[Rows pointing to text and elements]

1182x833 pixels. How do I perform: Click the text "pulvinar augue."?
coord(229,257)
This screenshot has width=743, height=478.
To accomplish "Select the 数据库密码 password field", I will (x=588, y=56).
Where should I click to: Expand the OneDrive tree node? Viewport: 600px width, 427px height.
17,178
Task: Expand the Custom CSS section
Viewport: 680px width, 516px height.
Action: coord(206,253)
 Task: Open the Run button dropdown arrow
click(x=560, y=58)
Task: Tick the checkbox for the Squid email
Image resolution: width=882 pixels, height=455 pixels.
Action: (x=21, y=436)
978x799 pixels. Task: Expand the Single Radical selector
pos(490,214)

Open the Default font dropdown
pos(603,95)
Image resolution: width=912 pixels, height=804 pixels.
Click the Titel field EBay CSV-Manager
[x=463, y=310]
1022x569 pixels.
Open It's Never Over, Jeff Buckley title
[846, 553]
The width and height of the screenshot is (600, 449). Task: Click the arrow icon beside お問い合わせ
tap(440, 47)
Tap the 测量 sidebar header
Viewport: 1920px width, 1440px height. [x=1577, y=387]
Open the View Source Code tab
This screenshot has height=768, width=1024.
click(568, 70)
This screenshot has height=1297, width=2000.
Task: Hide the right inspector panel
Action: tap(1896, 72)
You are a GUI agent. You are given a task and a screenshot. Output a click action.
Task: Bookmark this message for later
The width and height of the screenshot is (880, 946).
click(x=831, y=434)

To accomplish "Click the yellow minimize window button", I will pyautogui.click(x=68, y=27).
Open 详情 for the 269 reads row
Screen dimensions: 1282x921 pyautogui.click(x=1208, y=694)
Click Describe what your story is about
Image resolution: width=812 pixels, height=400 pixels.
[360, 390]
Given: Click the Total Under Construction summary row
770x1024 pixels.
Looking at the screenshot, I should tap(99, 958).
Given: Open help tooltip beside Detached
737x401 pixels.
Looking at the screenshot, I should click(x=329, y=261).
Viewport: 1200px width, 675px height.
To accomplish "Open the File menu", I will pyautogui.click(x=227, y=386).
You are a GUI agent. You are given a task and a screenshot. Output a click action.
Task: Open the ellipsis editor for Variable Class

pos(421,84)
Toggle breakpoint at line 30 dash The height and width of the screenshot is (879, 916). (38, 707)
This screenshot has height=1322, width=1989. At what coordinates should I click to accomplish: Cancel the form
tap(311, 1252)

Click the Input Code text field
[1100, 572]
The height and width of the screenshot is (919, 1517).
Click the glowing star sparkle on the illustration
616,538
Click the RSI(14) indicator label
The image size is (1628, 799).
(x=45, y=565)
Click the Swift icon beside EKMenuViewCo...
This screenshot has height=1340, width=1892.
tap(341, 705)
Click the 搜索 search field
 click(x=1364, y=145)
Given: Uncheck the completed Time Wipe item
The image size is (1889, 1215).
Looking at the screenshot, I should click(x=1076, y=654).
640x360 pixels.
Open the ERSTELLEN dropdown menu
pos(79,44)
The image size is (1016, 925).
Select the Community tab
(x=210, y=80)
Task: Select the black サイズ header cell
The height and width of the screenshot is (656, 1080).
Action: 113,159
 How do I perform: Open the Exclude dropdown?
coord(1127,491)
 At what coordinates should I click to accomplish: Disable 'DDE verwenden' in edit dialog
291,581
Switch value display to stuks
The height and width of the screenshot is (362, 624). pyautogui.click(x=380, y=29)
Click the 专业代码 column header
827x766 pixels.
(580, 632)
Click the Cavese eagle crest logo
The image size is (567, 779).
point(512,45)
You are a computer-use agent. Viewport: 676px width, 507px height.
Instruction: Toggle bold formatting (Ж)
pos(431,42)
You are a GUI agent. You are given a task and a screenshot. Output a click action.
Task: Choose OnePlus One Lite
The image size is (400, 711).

** EXERCISE **
Show each line of the rows above that contains the string "button". Case counts.

** EXERCISE RESPONSE **
 Task: Open the Run button dropdown arrow
To accomplish "Click the yellow minimize window button", I will pyautogui.click(x=68, y=27).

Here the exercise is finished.